▶ [Requirement]:
Word for word, give the entries back.

===== Dataset records =====

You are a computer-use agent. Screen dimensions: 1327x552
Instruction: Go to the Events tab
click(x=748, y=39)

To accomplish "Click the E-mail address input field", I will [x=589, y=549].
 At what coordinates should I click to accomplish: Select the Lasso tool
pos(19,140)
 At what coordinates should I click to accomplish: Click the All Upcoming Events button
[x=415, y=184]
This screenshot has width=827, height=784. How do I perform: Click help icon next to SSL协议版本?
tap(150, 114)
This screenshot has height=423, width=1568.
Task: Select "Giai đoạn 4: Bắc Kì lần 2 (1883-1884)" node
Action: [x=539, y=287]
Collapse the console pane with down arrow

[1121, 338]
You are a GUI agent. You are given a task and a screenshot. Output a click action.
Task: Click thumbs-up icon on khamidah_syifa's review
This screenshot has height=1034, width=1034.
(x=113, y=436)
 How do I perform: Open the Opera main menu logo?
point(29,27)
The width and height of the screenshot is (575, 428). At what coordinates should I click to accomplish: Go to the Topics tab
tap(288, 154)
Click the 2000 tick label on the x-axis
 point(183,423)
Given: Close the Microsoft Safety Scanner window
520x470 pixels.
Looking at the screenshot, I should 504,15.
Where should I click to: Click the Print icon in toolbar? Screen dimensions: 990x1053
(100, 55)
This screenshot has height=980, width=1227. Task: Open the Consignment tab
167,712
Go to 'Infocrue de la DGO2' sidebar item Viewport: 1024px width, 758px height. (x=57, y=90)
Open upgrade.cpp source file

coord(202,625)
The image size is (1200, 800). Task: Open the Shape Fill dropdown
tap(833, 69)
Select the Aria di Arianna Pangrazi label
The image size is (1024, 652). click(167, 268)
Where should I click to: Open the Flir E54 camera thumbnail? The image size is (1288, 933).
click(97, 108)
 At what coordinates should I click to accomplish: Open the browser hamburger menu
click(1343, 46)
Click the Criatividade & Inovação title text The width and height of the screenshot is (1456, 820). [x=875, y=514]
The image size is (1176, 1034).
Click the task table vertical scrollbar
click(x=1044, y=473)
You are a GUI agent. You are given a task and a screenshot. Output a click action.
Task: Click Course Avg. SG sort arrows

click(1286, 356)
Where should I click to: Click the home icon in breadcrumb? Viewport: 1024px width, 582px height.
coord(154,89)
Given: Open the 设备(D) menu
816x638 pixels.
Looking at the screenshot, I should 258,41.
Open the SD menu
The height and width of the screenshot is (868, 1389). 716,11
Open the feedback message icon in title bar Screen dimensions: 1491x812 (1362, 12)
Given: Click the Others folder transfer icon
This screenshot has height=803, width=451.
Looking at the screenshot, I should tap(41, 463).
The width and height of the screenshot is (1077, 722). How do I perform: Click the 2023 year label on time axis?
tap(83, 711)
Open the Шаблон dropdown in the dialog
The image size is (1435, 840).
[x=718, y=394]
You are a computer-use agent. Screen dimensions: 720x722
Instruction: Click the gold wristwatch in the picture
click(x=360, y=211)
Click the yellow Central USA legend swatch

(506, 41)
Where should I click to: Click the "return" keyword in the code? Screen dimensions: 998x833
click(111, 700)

=====

▶ [Answer to this task]:
You are a computer-use agent. Screen dimensions: 1327x552
Instruction: Go to the Events tab
click(x=748, y=39)

To accomplish "Click the E-mail address input field", I will [x=589, y=549].
 At what coordinates should I click to accomplish: Select the Lasso tool
pos(19,140)
 At what coordinates should I click to accomplish: Click the All Upcoming Events button
[x=415, y=184]
This screenshot has width=827, height=784. How do I perform: Click help icon next to SSL协议版本?
tap(150, 114)
This screenshot has height=423, width=1568.
Task: Select "Giai đoạn 4: Bắc Kì lần 2 (1883-1884)" node
Action: [x=539, y=287]
Collapse the console pane with down arrow

[1121, 338]
You are a GUI agent. You are given a task and a screenshot. Output a click action.
Task: Click thumbs-up icon on khamidah_syifa's review
This screenshot has height=1034, width=1034.
(x=113, y=436)
 How do I perform: Open the Opera main menu logo?
point(29,27)
The width and height of the screenshot is (575, 428). At what coordinates should I click to accomplish: Go to the Topics tab
tap(288, 154)
Click the 2000 tick label on the x-axis
 point(183,423)
Given: Close the Microsoft Safety Scanner window
520x470 pixels.
Looking at the screenshot, I should 504,15.
Where should I click to: Click the Print icon in toolbar? Screen dimensions: 990x1053
(100, 55)
This screenshot has height=980, width=1227. Task: Open the Consignment tab
167,712
Go to 'Infocrue de la DGO2' sidebar item Viewport: 1024px width, 758px height. (x=57, y=90)
Open upgrade.cpp source file

coord(202,625)
The image size is (1200, 800). Task: Open the Shape Fill dropdown
tap(833, 69)
Select the Aria di Arianna Pangrazi label
The image size is (1024, 652). click(167, 268)
Where should I click to: Open the Flir E54 camera thumbnail? The image size is (1288, 933).
click(97, 108)
 At what coordinates should I click to accomplish: Open the browser hamburger menu
click(1343, 46)
Click the Criatividade & Inovação title text The width and height of the screenshot is (1456, 820). [x=875, y=514]
The image size is (1176, 1034).
Click the task table vertical scrollbar
click(x=1044, y=473)
You are a GUI agent. You are given a task and a screenshot. Output a click action.
Task: Click Course Avg. SG sort arrows

click(1286, 356)
Where should I click to: Click the home icon in breadcrumb? Viewport: 1024px width, 582px height.
coord(154,89)
Given: Open the 设备(D) menu
816x638 pixels.
Looking at the screenshot, I should 258,41.
Open the SD menu
The height and width of the screenshot is (868, 1389). 716,11
Open the feedback message icon in title bar Screen dimensions: 1491x812 (1362, 12)
Given: Click the Others folder transfer icon
This screenshot has height=803, width=451.
Looking at the screenshot, I should tap(41, 463).
The width and height of the screenshot is (1077, 722). How do I perform: Click the 2023 year label on time axis?
tap(83, 711)
Open the Шаблон dropdown in the dialog
The image size is (1435, 840).
[x=718, y=394]
You are a computer-use agent. Screen dimensions: 720x722
Instruction: Click the gold wristwatch in the picture
click(x=360, y=211)
Click the yellow Central USA legend swatch

(506, 41)
Where should I click to: Click the "return" keyword in the code? Screen dimensions: 998x833
click(111, 700)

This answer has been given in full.